6.  Minimum Order, Forecasting, Ordering, Rescheduling,  Cancellation,  and Supply Failure

6.1         Minimum Order

6.1.1      Minimum Campaign Size.  The minimum Campaign size shall be [***] Batches (“Minimum Campaign”).

6.1.2      Minimum Order.  Commencing from the [***] of the [***] following Launch, Omeros commits to order and Lonza commits to supply not less than [***] Batches per calendar year (“Minimum Order”).  For purposes of illustration only,  the following is an example of the calculation for commencement of the Minimum Order: If Launch occurs on [***], then Omeros’ commitment to the Minimum Order begins for the calendar year commencing [***].

6.2         Forecasting for Batches

6.2.1      Forecast.  Omeros shall provide to Lonza, in writing, a rolling [***] forecast, based on desired Delivery date,  of the number of Batches to be ordered in each calendar year.  The forecast shall be updated [***] by Omeros  (e.g., each [***])  and is non-binding (the “Forecast”).
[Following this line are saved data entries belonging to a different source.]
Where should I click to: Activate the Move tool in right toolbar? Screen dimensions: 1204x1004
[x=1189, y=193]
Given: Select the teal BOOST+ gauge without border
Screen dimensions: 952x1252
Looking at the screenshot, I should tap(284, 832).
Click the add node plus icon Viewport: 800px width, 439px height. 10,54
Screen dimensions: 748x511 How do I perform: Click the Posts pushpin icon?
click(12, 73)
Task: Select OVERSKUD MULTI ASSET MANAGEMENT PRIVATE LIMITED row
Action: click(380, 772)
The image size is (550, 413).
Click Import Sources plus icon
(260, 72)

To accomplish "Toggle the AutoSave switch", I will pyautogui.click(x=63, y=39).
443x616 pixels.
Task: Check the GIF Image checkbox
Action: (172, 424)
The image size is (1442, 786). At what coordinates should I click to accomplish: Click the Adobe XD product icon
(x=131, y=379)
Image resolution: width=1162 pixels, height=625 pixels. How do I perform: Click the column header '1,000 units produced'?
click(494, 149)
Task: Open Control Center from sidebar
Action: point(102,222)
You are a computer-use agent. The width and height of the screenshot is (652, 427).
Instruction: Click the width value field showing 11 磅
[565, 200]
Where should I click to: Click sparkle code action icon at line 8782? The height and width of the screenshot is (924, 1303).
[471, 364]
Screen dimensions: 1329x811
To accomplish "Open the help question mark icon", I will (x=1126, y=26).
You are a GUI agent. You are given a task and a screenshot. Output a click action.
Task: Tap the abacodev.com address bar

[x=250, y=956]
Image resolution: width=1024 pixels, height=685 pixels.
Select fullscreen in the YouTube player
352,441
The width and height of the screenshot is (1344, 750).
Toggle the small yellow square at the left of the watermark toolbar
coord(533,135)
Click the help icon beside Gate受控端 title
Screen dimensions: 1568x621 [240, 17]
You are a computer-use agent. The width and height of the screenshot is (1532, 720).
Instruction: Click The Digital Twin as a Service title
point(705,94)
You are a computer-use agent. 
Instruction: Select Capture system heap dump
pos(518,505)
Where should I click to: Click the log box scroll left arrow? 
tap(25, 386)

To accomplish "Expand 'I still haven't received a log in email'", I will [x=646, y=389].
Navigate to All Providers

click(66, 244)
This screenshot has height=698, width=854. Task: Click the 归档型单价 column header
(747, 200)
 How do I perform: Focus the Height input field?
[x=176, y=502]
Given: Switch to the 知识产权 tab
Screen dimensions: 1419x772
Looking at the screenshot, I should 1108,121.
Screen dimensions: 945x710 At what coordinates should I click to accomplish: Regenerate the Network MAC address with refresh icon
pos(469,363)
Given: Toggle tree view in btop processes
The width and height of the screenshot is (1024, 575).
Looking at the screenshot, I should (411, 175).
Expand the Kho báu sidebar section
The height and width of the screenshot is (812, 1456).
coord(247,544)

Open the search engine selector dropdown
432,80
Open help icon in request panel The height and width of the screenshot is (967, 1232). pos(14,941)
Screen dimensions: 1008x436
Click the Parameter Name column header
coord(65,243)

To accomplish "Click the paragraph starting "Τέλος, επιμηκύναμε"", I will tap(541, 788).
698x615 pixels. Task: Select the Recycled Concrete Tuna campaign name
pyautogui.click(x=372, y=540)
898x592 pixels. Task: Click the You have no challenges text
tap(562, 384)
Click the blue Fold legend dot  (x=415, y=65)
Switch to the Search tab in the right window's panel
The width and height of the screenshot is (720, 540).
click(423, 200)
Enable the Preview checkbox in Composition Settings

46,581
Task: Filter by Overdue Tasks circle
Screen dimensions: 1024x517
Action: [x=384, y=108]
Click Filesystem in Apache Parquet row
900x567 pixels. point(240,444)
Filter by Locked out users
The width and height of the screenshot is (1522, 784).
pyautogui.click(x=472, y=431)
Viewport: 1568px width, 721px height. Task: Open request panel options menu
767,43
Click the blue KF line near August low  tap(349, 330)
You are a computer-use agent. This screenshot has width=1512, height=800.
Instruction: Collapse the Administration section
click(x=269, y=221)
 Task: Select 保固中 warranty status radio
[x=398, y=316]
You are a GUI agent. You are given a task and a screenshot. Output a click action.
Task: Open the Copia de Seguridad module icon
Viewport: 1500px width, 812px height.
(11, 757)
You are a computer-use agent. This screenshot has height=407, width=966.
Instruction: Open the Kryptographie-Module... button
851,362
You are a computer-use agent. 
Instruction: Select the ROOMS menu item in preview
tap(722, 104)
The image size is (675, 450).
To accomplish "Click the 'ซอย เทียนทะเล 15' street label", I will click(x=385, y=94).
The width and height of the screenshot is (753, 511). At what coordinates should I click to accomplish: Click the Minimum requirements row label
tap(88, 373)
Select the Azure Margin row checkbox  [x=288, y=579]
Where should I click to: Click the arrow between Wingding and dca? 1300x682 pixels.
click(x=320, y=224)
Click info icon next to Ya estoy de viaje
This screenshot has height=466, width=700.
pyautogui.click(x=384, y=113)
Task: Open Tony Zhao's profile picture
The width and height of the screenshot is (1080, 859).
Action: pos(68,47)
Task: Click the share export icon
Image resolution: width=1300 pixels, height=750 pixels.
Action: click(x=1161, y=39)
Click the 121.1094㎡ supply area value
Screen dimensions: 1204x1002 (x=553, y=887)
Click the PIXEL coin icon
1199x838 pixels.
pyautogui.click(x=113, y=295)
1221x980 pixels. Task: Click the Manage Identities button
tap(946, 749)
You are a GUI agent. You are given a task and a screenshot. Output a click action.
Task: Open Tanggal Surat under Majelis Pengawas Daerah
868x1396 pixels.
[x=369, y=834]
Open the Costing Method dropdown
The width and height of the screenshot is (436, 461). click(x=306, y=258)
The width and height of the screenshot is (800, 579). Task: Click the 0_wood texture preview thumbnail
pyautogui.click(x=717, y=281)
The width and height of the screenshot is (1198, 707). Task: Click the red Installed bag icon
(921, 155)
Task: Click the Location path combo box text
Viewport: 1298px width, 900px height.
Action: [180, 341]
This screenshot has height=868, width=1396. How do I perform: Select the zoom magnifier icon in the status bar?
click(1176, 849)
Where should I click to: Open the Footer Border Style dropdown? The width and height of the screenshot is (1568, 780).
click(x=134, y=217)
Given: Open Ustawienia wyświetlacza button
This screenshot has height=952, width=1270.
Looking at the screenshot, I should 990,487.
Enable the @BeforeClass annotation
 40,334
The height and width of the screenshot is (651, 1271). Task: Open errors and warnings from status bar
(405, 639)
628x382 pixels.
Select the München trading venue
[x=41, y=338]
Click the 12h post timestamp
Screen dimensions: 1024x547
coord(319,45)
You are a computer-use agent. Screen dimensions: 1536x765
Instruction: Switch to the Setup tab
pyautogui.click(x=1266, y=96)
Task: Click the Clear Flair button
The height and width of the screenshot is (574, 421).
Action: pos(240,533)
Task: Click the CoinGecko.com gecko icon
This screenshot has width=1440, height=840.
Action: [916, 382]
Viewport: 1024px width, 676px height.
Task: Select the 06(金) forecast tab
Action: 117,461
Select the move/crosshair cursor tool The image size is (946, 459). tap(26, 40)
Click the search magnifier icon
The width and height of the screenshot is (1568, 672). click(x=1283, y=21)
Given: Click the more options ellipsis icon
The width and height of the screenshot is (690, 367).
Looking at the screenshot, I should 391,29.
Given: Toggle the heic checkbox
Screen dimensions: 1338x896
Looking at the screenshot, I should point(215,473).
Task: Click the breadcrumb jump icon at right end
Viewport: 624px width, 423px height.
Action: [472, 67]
6.2.2      Forecast Response.  No later than [***]  following Lonza’s receipt of a Forecast, Lonza shall respond to each Forecast (“Forecast Response”) with a written schedule to Omeros of whether it has (as of the date of receipt of the Forecast) capacity available to manufacture the number of Batches  Forecasted therein, and shall provide Omeros with an estimated production schedule showing the estimated Commencement Date and Delivery date of such Batches.  Lonza shall schedule all Batches for manufacture in each calendar year as [***], unless otherwise requested by Omeros in the Forecast; provided, however, that, at its option, Omeros shall have the right to split annual aggregate orders of [***] or more Batches into [***] Campaigns, each at least as large as the Minimum Campaign size. If [***] Batches during a calendar year are split into [***] Campaigns at Omeros’ request, the Batch Price shall be determined based on the size of the [***] Campaigns.  If [***] Batches during a calendar year are split into [***] Campaigns by Lonza and not in response to a request by Omeros, the Batch Price shall be determined based on the aggregate number of Batches ordered in the Binding Order.

6.2.3      [***].

6.3          Purchase Orders

6.3.1      Omeros shall issue a Purchase Order for any Batches it wishes to order in accordance with the Lonza Forecast Response no later than [***] prior to the Commencement Date of each Campaign.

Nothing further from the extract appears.